During an hour-long news conference at the legislative office building, Weingarten singled out Hartford for high nurse-to-patient ratios that are jeopardizing hospitals’ ability to promote successful patient outcomes.

“Hartford Health will not do the right thing,” Weingarten said. “We need to enact ethical laws to force them to do the right thing. We need to take action locally, legislatively, and within our communities to combat unsafe staffing.” Better avenues are needed to encourage people into the medical field, he said, adding that the current scenario, with mandatory overtime and nurse-to-patient ratios that prevent hourly visits during hospital shifts, is harmful.

“Why would anyone go into this profession that saves lives when they hear what’s happening every day?” Weingarten told a packed meeting room where nursing professionals held protest signs. “Because of burn-out levels, this problem is actually getting worse and worse and worse.”

State Sen. Saud Anwar, D-South Windsor, and State Rep. Christine McCarthy Wehe, D-Fairfield, co-chair of the legislative public health committee, said she plans to introduce legislation aimed at bringing more health care workers into the profession, giving hospitals more room to address staffing problems. encouraging, resulting in veteran nurses quitting amid burn-out.

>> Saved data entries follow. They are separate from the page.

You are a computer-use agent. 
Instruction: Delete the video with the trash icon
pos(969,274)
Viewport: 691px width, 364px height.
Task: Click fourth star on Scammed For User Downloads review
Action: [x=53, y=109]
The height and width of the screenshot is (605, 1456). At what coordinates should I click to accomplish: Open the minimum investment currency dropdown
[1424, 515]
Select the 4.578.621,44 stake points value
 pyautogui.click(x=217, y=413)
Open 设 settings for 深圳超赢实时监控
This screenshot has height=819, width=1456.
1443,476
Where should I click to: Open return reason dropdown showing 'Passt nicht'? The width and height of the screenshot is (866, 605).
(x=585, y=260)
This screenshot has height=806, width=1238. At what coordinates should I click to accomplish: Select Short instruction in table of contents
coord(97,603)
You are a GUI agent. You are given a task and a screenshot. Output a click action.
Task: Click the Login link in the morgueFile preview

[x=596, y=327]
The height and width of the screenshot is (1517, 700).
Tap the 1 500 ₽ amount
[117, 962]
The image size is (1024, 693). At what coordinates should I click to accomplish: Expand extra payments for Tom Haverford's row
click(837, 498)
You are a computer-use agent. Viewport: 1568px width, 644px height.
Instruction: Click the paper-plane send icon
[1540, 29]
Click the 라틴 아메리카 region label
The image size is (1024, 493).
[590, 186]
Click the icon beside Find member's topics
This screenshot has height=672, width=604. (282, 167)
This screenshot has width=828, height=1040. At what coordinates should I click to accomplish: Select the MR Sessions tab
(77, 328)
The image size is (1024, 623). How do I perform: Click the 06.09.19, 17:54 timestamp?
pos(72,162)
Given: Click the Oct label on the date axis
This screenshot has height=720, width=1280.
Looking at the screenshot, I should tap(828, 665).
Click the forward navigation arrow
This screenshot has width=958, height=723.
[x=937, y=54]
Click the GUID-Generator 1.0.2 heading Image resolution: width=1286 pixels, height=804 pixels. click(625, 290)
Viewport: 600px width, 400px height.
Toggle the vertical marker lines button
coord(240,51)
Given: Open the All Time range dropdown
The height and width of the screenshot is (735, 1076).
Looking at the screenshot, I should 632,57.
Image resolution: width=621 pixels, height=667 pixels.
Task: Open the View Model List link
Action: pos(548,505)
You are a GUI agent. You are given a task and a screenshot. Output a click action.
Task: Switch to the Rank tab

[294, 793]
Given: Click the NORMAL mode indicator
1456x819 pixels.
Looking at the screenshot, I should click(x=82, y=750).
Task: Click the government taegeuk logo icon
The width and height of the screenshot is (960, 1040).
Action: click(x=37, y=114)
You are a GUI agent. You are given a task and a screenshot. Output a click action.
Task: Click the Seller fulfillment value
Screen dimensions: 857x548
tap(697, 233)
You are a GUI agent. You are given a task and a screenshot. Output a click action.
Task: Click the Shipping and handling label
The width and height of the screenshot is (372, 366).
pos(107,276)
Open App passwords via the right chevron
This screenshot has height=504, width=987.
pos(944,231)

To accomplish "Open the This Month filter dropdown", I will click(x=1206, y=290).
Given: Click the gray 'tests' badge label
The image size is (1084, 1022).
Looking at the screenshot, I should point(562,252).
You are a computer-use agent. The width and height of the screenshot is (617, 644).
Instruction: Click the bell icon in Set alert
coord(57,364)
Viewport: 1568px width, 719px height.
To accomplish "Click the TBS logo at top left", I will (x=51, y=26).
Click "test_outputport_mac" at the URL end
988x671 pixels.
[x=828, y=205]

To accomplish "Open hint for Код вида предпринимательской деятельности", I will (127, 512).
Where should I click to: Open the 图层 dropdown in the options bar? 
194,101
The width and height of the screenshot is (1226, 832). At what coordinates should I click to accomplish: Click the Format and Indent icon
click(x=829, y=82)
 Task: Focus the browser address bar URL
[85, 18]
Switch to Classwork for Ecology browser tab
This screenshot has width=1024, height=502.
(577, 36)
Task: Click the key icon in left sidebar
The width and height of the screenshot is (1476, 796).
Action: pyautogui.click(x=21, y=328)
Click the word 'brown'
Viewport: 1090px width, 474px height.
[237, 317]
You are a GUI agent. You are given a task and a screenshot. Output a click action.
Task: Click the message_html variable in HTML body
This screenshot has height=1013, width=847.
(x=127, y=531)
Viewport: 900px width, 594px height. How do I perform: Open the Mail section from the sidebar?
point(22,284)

“We need to recognize that in order to achieve this, we need to bring hospitals together,” Anwar said. “Because in the health care workforce crisis, there is an urgent need, we must step in now like tomorrow and get people to care. We support and encourage the current workforce to stay in the field and recognize that you are not alone and We’ll fight for you.”

“I can tell you from personal experience that a good nurse is the difference between life and death,” said Anwar, a physician, who said a bill pending in the legislature would develop a long-term strategy on nursing staffing levels, one of AFT report for reference by using. “Insurance companies have doubled their profits in the last one year, many of them, according to their shareholders. You know who’s back? Workers’ backs. This is not a sustainable model. Yes, everyone benefits Should be, but not at this pathological level.”

Sherri Dayton, a 48-year-old registered nurse who is vice president of health care for AFT Connecticut and works at Backus Hospital in Norwich, said that over the past five years, morale has reached new lows, while mandatory overtime staffing has increased. Used to be. Reduction to the point where the standard of care is at risk. Patients fall and wound up in beds as nurses are unable to regularly visit patients and rearrange their beds, which is becoming a “crushing” defeat.

Dayton said, “I’m tired of seeing a profession that I really love being destroyed and people leaving in huge numbers because of it.” “I’ve heard professionals say, when they’re passing a report to the next person, ‘No one died today.’ That’s the new goal we have to go with? The goal is to make them better; to fix them.

During a question-and-answer portion of the news conference, union leaders confirmed that there are outstanding complaints.

A request for comment from Hartford Healthcare was not immediately returned. Jennifer Jackson, CEO of the Connecticut Hospital Association, agreed that teamwork is the key to uplifting and supporting nurses.

“Patients need a stronger health care workforce, and hospitals and health systems in Connecticut are working to educate, train, and retain more nurses and other health care professionals in the state, to expand their workforce and in education and health care.” working with partners.” Jackson said in a statement. “This includes paying attention to safety for both patients and the health care workers who care for them.”

But Jackson warned that the mandatory nursing ratio would “hold work”. “In fact, the staffing ratio will exacerbate the problem, causing delays in care and increasing costs, with corporate nurse staffing agencies as potential beneficiaries. Instead, focus on solutions that support patients and health care workers, set aside policies such as staffing ratios that would harm patient care, and work together on advancing legislative action to support recruitment, retention, and safety.”

US Sen. Richard Blumenthal, who has protested with nurses on a picket line in Connecticut, said he plans to re-introduce legislation in Congress to combat workplace violence at the staff level. While he expressed confidence that he could get enough Senate support to bring the bill to the floor, he is less certain of the bill’s success in the US House of Representatives.

“At the end of the day it’s about the patients,” Blumenthal said.